### To do
In the entries below, which lines run from the one containing "This screenshot has height=332, width=591." to the one containing "Task: Bookmark this page with the star icon"? Copy exactly those lines, ends included, and no others.

### Records excerpted from a collection
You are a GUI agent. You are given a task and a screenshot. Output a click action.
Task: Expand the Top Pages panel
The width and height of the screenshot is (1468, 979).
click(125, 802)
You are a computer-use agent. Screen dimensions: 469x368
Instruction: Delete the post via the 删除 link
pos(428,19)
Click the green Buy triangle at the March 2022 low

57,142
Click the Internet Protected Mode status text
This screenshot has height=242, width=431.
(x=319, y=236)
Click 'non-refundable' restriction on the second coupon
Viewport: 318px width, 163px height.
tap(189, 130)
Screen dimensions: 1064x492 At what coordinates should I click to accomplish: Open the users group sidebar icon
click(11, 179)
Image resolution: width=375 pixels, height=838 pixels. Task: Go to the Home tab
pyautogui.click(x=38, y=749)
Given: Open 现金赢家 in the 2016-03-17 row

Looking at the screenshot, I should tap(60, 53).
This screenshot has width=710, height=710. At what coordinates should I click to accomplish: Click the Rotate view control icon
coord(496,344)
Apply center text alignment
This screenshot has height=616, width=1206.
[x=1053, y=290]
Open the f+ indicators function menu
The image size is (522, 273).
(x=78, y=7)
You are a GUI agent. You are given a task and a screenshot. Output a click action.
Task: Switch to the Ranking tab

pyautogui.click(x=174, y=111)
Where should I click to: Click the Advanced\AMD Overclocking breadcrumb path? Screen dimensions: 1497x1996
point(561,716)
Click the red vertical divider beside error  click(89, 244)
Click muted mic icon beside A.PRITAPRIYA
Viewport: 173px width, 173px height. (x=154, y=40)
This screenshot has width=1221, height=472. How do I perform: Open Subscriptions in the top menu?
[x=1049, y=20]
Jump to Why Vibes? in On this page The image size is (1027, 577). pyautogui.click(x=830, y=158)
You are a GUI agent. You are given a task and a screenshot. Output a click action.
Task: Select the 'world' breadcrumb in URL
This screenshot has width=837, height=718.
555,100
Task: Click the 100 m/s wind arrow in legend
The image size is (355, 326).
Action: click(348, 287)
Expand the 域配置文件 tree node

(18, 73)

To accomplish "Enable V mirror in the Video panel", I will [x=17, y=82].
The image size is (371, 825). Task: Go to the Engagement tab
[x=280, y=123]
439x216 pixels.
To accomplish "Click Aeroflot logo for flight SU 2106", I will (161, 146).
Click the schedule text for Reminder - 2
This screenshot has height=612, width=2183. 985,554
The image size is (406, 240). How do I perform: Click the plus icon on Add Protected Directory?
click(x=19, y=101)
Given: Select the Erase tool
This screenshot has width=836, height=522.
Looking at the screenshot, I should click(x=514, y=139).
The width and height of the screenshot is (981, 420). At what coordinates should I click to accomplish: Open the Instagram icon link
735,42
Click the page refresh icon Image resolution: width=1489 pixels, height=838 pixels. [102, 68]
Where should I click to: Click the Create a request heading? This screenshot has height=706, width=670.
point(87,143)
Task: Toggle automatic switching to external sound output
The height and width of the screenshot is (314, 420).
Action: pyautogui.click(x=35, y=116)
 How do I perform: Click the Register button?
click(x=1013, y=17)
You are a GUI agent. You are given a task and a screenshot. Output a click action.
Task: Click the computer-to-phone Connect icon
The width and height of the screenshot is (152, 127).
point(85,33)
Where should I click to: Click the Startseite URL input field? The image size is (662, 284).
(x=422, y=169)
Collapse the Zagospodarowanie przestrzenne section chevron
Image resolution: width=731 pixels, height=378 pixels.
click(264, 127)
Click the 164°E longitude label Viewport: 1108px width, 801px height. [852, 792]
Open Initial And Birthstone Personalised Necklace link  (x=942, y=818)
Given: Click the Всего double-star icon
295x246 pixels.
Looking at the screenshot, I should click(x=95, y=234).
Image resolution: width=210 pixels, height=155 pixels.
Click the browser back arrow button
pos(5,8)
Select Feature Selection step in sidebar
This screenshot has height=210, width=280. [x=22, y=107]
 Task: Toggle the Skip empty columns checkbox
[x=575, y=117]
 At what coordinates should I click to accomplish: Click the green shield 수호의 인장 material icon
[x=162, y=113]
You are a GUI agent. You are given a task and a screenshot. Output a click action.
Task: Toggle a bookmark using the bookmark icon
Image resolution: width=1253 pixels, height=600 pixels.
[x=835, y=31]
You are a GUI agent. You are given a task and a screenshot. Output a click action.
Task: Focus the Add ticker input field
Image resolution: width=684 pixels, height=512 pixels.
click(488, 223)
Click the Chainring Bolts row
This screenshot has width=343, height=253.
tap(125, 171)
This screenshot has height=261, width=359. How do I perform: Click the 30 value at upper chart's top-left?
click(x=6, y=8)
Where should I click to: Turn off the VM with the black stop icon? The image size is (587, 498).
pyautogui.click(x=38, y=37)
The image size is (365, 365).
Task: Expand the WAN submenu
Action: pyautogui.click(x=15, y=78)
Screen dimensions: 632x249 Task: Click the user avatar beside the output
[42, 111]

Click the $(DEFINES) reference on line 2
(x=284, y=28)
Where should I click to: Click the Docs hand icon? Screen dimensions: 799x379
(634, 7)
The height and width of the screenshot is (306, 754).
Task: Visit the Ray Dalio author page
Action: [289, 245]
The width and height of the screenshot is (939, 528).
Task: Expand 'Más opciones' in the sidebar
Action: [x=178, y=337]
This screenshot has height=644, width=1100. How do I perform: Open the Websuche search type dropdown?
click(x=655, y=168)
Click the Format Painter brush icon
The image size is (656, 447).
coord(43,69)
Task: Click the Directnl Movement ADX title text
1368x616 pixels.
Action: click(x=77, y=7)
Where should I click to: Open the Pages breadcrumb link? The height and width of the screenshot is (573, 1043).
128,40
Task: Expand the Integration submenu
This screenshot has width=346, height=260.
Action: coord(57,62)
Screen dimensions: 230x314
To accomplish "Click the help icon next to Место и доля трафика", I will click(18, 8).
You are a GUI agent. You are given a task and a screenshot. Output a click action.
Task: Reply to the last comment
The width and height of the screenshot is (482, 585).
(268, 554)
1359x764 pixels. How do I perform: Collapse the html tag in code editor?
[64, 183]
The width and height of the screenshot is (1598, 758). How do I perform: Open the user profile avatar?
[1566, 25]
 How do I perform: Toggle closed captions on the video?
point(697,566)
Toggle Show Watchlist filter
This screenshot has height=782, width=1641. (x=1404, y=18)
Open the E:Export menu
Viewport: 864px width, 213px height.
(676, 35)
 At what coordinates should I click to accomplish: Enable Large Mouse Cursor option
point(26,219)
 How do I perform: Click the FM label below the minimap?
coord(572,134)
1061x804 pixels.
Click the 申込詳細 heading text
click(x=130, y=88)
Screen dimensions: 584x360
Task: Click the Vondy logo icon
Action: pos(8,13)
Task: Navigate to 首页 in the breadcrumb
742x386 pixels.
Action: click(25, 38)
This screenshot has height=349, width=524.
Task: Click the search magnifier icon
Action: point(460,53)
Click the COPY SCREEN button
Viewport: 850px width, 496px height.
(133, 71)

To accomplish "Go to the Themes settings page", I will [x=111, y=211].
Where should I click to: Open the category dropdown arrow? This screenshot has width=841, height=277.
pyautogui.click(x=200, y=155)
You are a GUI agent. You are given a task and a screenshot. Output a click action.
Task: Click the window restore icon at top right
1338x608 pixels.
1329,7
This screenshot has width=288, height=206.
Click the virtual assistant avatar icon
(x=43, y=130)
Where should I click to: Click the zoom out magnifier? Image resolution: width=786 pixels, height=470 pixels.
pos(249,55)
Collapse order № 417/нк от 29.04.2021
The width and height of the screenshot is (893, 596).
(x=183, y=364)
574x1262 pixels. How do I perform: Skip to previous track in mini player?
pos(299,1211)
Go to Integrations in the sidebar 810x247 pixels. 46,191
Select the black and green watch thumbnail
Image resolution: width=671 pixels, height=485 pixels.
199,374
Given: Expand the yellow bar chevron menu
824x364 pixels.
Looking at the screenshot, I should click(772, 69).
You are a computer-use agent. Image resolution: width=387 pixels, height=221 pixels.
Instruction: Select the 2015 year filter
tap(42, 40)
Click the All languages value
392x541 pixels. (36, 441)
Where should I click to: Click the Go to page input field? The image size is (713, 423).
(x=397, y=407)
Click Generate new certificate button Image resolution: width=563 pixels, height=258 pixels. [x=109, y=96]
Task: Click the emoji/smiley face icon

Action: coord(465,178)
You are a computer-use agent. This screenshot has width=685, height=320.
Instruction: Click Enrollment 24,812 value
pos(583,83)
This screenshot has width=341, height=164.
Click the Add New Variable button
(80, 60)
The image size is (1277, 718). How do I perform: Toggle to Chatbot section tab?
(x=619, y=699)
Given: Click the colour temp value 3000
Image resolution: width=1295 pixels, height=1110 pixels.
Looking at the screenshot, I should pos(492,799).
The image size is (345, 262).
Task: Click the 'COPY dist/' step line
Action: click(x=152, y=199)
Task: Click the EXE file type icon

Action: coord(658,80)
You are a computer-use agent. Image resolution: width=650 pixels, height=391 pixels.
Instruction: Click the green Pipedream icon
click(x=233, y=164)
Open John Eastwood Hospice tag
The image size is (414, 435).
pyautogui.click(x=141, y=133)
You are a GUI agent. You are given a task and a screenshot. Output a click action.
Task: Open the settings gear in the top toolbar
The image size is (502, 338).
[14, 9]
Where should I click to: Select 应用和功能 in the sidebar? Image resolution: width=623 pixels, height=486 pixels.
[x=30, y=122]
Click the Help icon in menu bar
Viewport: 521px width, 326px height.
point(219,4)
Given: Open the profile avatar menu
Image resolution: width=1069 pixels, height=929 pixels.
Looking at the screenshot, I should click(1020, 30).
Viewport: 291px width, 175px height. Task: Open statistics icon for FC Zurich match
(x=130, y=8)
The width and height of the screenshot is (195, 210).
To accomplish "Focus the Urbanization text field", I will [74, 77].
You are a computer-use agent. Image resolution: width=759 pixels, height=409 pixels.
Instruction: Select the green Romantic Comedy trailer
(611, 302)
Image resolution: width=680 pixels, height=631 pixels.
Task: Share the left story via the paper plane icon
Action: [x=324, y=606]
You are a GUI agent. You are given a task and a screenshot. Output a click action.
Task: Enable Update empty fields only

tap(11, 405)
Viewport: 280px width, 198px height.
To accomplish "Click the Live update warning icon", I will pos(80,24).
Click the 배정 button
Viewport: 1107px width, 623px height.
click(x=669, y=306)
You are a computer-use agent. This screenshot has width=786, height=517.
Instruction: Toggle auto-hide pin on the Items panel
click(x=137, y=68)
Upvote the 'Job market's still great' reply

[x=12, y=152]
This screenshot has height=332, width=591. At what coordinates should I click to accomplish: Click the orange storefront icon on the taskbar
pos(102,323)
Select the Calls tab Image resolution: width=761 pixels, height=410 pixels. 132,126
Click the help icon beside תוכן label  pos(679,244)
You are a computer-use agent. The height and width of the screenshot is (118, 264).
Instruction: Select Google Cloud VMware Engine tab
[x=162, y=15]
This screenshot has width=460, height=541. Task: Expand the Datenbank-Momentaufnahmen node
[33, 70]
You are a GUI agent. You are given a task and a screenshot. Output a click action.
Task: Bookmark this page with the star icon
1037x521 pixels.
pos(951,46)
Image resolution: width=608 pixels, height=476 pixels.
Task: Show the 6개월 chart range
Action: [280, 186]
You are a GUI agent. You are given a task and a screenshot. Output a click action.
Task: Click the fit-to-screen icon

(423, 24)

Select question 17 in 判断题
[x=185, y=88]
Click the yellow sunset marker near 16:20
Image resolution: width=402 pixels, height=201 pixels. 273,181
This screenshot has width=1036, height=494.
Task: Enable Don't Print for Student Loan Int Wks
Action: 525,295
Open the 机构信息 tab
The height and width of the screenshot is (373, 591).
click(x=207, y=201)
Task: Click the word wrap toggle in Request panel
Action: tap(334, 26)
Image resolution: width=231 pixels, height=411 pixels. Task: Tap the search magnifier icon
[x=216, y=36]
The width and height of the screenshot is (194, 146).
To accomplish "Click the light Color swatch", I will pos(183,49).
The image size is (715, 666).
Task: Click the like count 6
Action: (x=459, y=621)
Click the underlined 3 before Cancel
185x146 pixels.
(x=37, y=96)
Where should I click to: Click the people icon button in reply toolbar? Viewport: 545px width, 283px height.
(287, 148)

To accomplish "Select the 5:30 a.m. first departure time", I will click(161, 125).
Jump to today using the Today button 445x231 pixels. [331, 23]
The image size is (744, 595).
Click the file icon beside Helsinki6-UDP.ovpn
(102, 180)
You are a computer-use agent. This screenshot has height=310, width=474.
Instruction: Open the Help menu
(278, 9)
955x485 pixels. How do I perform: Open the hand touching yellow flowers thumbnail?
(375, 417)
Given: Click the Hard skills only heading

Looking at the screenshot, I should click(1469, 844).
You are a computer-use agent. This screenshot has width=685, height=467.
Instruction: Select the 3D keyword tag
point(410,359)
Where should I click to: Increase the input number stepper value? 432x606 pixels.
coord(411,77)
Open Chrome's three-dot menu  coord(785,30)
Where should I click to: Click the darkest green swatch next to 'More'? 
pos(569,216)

### Task solution
This screenshot has height=332, width=591. At what coordinates should I click to accomplish: Click the orange storefront icon on the taskbar
pos(102,323)
Select the Calls tab Image resolution: width=761 pixels, height=410 pixels. 132,126
Click the help icon beside תוכן label  pos(679,244)
You are a computer-use agent. The height and width of the screenshot is (118, 264).
Instruction: Select Google Cloud VMware Engine tab
[x=162, y=15]
This screenshot has width=460, height=541. Task: Expand the Datenbank-Momentaufnahmen node
[33, 70]
You are a GUI agent. You are given a task and a screenshot. Output a click action.
Task: Bookmark this page with the star icon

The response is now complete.